The world that walks those halls
Defense exhibitions are a mirror of their era. In calmer decades they were showcases of finished platforms: vehicles, artillery, electronics, polished and lit for the cameras. The mood in 2026 is different. Europe is rearming at a pace not seen in generations. Defense budgets across NATO have moved upward, stockpiles are being rebuilt, and governments have learned a hard lesson from recent years: it is one thing to order equipment and ammunition, and quite another to have an industrial base capable of producing it.
That lesson has changed the questions being asked at shows like Eurosatory. Visitors still want to see what a system can do. But increasingly, the decisive questions are industrial. How many units per month. How quickly can a line be stood up. How resilient is the supply chain behind it. Production capacity, once a back office concern, has become a matter of national strategy, discussed by ministers rather than plant managers.

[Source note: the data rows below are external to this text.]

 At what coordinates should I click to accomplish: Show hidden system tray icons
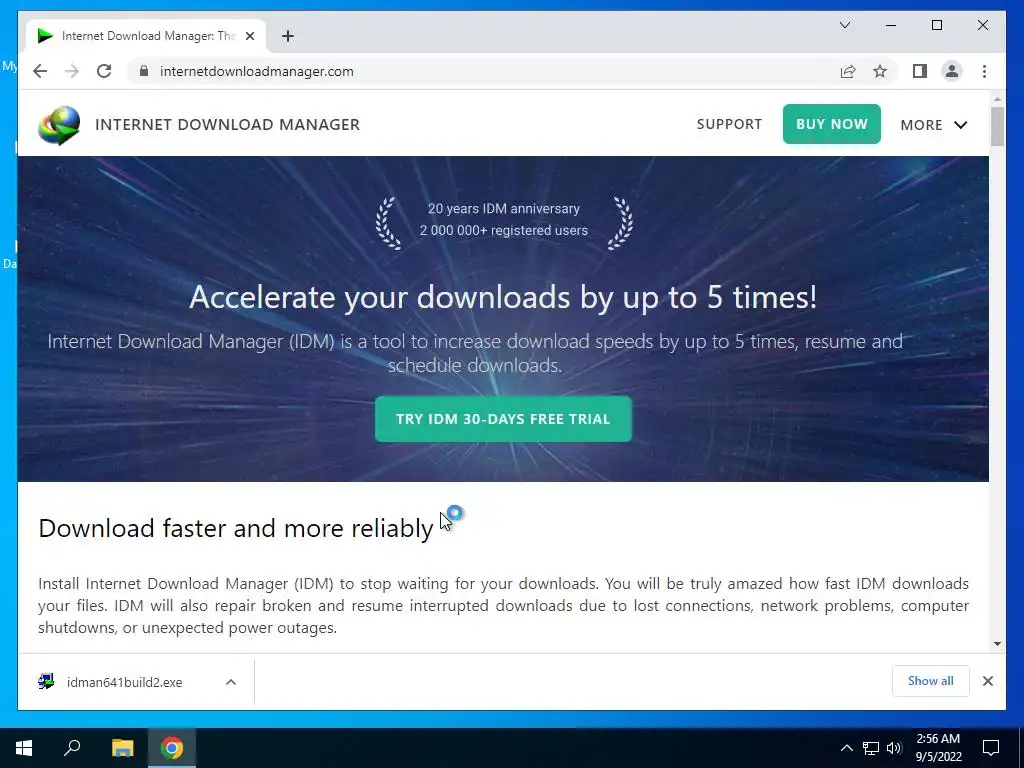[846, 748]
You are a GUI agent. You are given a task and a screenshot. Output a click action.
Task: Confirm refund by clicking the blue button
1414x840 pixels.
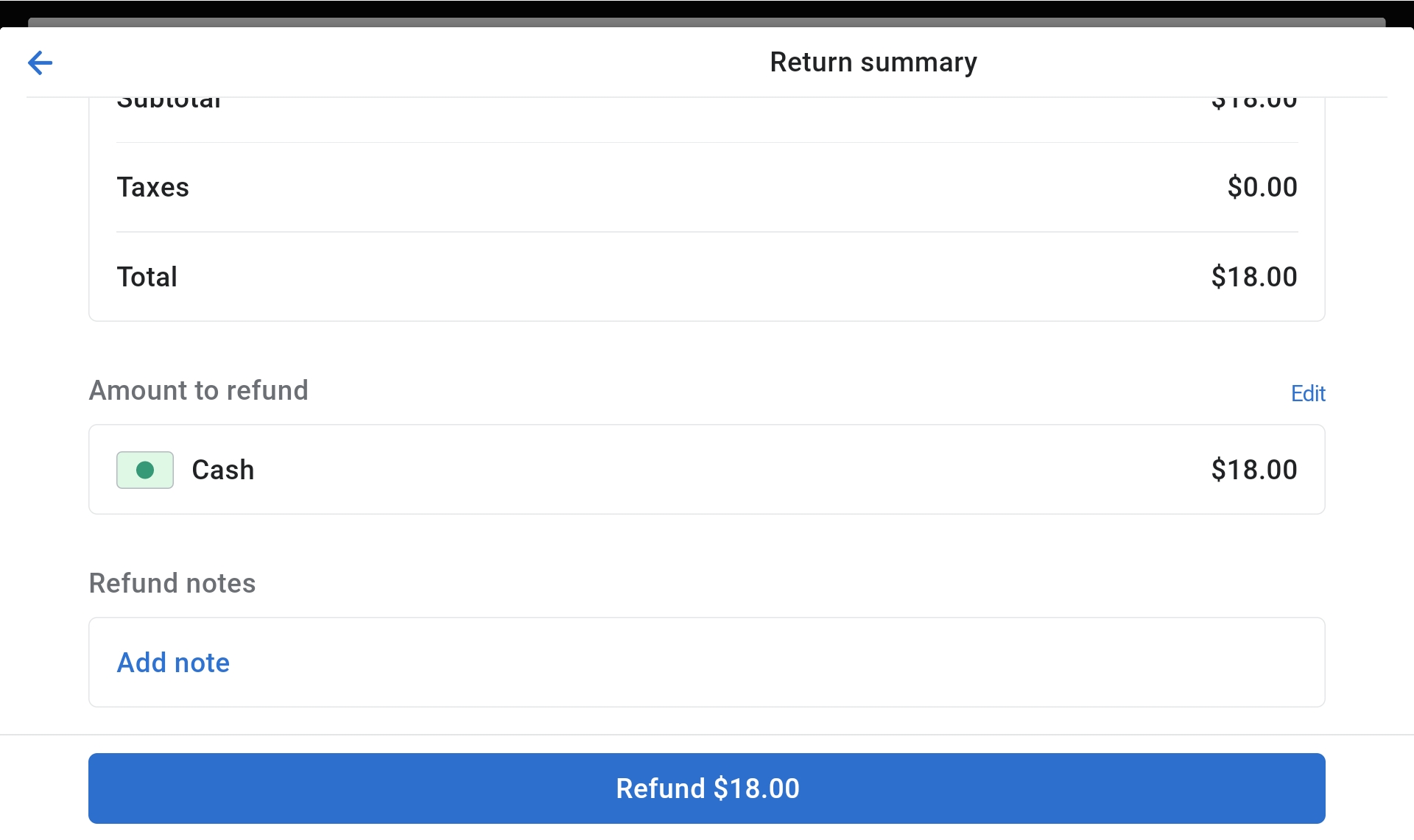pos(706,788)
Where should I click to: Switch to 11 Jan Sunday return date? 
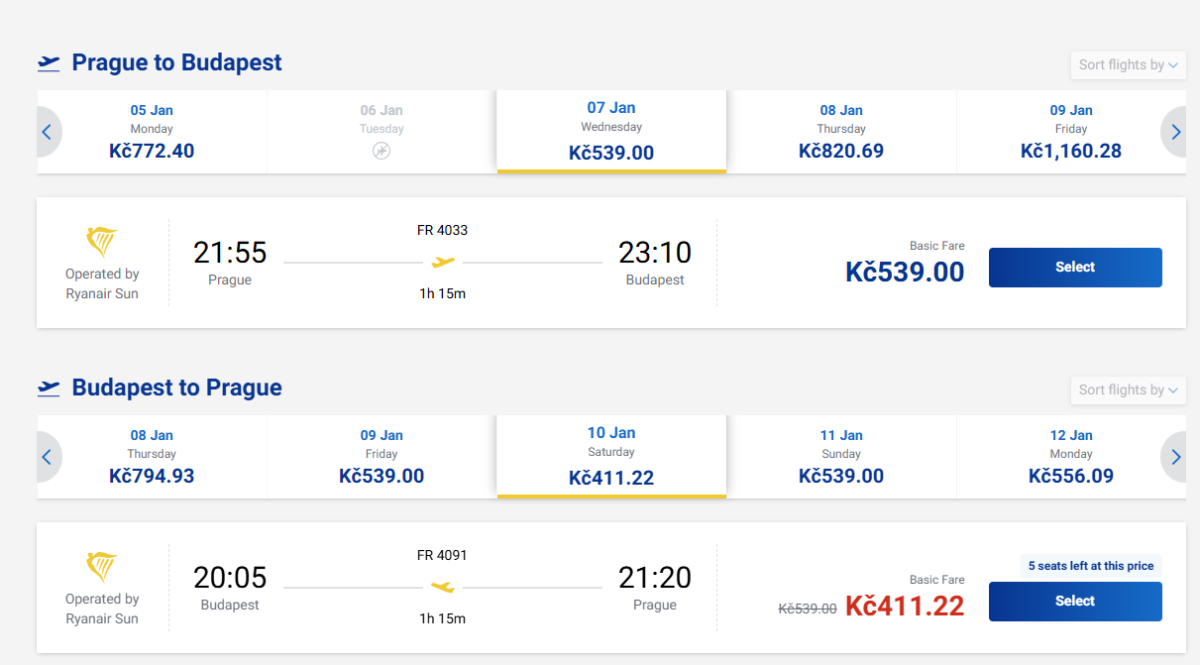[841, 457]
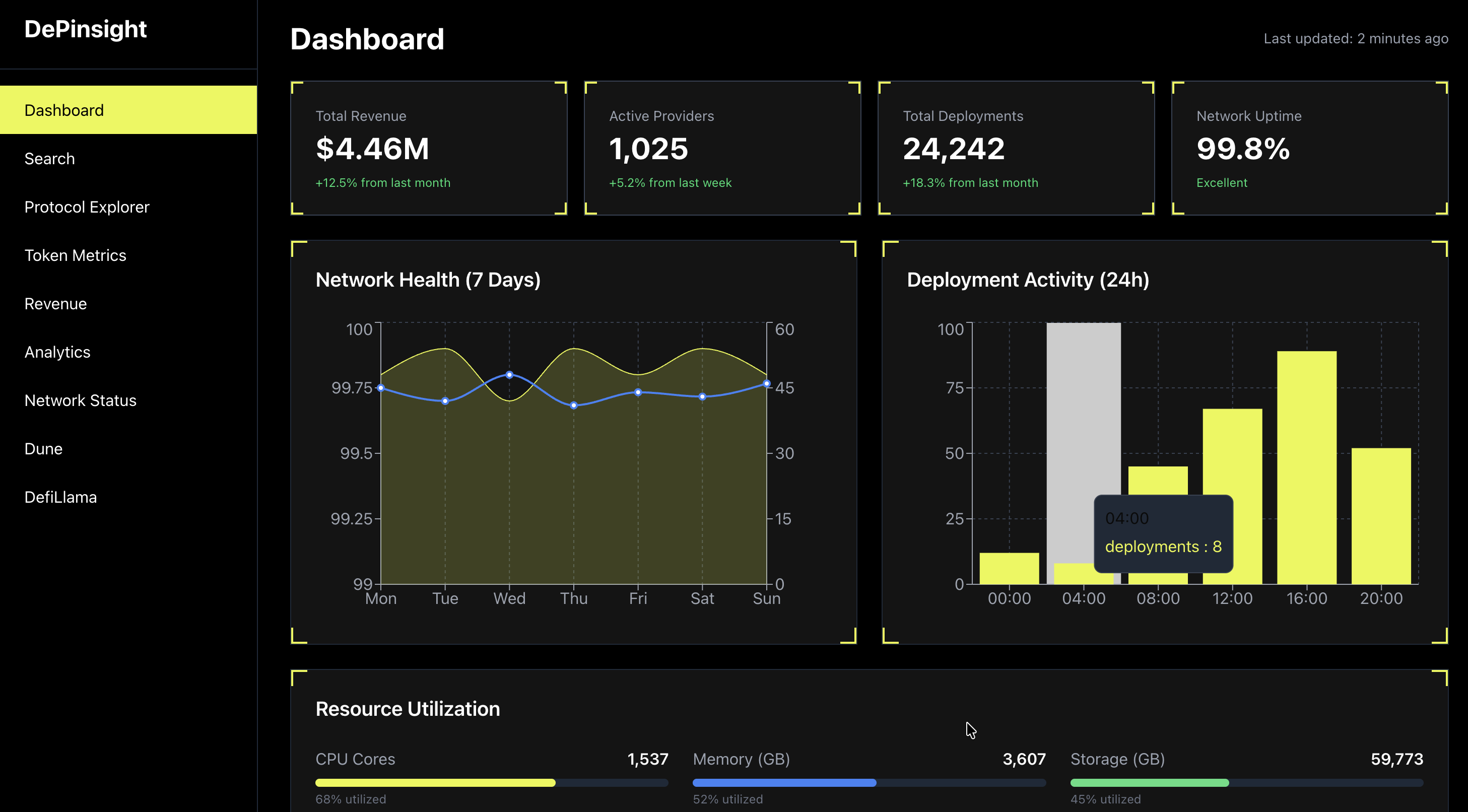
Task: Click the DePinsight logo title
Action: [x=86, y=29]
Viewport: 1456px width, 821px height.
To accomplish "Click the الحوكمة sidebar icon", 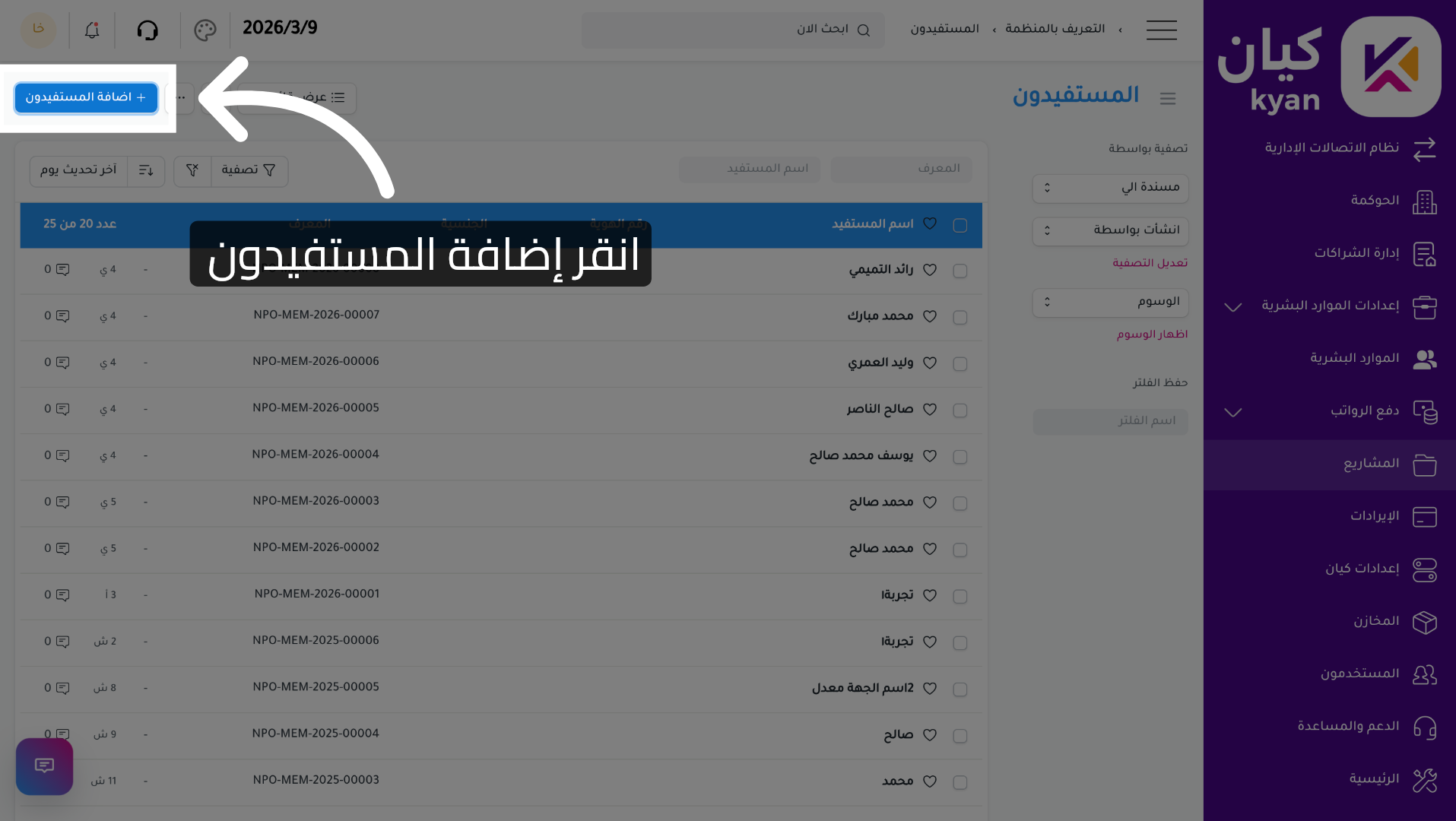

Automation as the quiet revolution
This is where automation enters the story, and where companies like ours have found their moment. The traditional way of expanding defense production is slow: new buildings, new workforces, years of certification and training. Automated production lines compress that equation. Machines do not tire, do not vary, and can be replicated. Robotic and digitally controlled manufacturing brings precision and traceability to processes that for decades depended on manual labor, and it removes people from the most hazardous steps of production, which in this industry is not a detail but a moral obligation.
At FISAZA we have built our entire company around this idea: fully automated production lines for the defense industry, engineered in Croatia and delivered from the UAE, designed to be installed in months rather than years. I will not turn this article into a brochure. The point is larger than any one company. Automation is doing to defense manufacturing what it did to the automotive industry decades ago, and the producers who understand this early will define the supply side of European security for the next twenty years.
Why being there matters
For a company of our size and ambition, exhibiting at Eurosatory is a milestone, but it is also something simpler: a way of taking part in the most important industrial conversation of this decade. The defense industry is often portrayed as secretive, and parts of it necessarily are. Yet once every two years it stands in the open, in Paris, and shows what it can build.
In 2026, what it must build, above all, is capacity. I am convinced that the answer will be automated, and I am proud that we will be in the room when that conversation takes place.